WRITTEN INSTRUCTION:
Quote the material below word for word, from the line containing "Traffic bump is very necessary (87, 859)" through the line containing "GET 10% OFF (252, 620)", including both of those lines.

INPUT FOR THIS TASK:
++++++++
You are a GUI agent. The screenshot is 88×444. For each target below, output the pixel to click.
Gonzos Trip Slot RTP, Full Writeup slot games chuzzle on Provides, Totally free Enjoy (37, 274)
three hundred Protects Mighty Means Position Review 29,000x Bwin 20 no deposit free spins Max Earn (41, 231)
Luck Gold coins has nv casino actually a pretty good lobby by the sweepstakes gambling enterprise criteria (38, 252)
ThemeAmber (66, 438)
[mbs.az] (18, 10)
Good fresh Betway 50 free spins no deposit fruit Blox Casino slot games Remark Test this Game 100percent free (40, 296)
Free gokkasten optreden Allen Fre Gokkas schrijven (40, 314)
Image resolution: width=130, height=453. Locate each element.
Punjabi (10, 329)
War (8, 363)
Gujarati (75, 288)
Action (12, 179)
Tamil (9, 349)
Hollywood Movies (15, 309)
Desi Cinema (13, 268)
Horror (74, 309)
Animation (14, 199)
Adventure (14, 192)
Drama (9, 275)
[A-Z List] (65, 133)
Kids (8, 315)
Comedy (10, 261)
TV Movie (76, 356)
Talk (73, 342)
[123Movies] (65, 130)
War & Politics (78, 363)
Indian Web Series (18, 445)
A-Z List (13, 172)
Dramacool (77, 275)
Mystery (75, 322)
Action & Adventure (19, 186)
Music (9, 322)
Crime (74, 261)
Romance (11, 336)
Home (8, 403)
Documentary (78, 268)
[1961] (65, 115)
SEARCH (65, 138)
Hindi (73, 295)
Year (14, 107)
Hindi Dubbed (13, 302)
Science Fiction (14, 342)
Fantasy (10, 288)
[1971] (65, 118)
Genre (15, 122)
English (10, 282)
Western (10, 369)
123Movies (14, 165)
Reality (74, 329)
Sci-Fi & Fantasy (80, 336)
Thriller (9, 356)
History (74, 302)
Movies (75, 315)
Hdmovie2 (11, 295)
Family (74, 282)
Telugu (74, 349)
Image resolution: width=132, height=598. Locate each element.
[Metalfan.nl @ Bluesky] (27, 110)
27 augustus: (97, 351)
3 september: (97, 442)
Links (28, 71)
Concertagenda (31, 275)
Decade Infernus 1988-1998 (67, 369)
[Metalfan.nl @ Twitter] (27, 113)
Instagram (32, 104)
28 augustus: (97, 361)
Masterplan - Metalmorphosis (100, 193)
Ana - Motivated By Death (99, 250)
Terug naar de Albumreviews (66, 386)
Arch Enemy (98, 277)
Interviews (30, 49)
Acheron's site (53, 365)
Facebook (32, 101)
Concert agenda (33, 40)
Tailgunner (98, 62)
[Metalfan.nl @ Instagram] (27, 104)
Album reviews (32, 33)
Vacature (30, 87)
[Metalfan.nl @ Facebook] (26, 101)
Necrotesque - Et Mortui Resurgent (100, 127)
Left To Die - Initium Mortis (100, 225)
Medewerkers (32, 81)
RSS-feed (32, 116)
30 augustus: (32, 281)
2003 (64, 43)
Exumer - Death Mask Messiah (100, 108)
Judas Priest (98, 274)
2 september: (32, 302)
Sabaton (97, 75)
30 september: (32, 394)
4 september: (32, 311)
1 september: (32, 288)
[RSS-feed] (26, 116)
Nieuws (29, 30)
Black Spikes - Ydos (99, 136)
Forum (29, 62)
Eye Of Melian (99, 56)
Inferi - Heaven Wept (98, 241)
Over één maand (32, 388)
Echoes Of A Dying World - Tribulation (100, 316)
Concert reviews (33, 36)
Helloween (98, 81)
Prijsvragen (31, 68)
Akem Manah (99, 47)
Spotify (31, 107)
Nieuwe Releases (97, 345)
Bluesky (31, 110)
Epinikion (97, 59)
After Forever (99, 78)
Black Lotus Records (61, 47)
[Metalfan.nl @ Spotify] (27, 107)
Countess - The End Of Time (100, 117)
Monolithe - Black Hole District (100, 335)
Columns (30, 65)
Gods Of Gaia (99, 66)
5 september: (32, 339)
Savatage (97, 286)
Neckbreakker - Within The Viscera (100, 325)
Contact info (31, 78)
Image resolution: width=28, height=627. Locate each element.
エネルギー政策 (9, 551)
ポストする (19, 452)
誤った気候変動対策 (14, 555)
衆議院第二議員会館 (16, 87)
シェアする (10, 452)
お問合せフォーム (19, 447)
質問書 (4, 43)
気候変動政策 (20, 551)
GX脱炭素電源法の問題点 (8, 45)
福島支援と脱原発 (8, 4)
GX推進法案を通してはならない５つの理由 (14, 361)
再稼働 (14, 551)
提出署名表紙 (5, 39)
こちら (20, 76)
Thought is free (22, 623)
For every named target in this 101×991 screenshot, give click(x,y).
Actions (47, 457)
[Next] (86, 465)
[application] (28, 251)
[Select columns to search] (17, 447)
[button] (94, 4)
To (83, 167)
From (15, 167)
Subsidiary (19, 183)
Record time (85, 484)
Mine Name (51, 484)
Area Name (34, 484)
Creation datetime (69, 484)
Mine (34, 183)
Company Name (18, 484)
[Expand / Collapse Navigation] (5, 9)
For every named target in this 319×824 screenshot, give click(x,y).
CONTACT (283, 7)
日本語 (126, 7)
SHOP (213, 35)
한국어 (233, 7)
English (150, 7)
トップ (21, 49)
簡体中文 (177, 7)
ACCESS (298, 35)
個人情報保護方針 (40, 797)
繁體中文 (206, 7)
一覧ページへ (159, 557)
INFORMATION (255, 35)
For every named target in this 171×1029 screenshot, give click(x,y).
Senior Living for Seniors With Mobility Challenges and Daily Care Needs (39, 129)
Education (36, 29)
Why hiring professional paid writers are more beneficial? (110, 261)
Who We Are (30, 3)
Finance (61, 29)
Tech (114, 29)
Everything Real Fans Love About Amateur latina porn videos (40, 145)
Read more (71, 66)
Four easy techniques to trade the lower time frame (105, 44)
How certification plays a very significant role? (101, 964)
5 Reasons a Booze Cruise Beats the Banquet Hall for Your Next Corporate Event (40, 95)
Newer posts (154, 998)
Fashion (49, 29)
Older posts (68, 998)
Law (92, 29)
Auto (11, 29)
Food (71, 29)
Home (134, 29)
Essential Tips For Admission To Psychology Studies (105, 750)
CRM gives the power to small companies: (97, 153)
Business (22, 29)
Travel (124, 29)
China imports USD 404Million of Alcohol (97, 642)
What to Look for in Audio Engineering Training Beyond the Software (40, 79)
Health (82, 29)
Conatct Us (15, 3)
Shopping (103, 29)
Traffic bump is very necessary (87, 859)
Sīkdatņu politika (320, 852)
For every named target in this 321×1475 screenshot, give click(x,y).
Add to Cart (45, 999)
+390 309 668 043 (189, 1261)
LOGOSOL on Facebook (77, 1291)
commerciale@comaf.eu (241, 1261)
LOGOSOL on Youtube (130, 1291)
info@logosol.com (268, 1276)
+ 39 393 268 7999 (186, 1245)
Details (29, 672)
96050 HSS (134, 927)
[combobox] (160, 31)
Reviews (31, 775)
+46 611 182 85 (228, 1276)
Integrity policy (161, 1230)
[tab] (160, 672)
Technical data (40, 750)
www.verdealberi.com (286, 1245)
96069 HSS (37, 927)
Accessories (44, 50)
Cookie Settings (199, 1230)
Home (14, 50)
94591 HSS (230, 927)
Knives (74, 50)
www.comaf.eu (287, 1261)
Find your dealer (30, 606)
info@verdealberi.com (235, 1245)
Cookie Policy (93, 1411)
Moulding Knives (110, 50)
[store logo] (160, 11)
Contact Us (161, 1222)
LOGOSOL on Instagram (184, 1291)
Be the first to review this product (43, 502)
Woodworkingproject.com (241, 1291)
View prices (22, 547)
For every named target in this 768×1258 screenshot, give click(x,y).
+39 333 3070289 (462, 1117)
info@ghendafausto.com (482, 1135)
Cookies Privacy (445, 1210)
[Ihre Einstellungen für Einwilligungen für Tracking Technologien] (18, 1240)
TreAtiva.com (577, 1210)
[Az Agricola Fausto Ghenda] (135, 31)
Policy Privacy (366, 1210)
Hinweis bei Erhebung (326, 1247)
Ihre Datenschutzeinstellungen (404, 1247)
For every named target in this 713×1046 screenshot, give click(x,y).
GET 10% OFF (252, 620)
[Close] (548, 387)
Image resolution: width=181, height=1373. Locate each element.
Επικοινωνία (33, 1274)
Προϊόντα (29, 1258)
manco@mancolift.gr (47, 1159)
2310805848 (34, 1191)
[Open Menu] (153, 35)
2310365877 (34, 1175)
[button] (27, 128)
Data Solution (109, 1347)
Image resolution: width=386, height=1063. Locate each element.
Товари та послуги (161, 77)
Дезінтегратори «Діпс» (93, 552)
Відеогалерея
++++++++
EXPECTED OUTPUT:
Traffic bump is very necessary (87, 859)
Sīkdatņu politika (320, 852)
For every named target in this 321×1475 screenshot, give click(x,y).
Add to Cart (45, 999)
+390 309 668 043 (189, 1261)
LOGOSOL on Facebook (77, 1291)
commerciale@comaf.eu (241, 1261)
LOGOSOL on Youtube (130, 1291)
info@logosol.com (268, 1276)
+ 39 393 268 7999 (186, 1245)
Details (29, 672)
96050 HSS (134, 927)
[combobox] (160, 31)
Reviews (31, 775)
+46 611 182 85 (228, 1276)
Integrity policy (161, 1230)
[tab] (160, 672)
Technical data (40, 750)
www.verdealberi.com (286, 1245)
96069 HSS (37, 927)
Accessories (44, 50)
Cookie Settings (199, 1230)
Home (14, 50)
94591 HSS (230, 927)
Knives (74, 50)
www.comaf.eu (287, 1261)
Find your dealer (30, 606)
info@verdealberi.com (235, 1245)
Cookie Policy (93, 1411)
Moulding Knives (110, 50)
[store logo] (160, 11)
Contact Us (161, 1222)
LOGOSOL on Instagram (184, 1291)
Be the first to review this product (43, 502)
Woodworkingproject.com (241, 1291)
View prices (22, 547)
For every named target in this 768×1258 screenshot, give click(x,y).
+39 333 3070289 (462, 1117)
info@ghendafausto.com (482, 1135)
Cookies Privacy (445, 1210)
[Ihre Einstellungen für Einwilligungen für Tracking Technologien] (18, 1240)
TreAtiva.com (577, 1210)
[Az Agricola Fausto Ghenda] (135, 31)
Policy Privacy (366, 1210)
Hinweis bei Erhebung (326, 1247)
Ihre Datenschutzeinstellungen (404, 1247)
For every named target in this 713×1046 screenshot, give click(x,y).
GET 10% OFF (252, 620)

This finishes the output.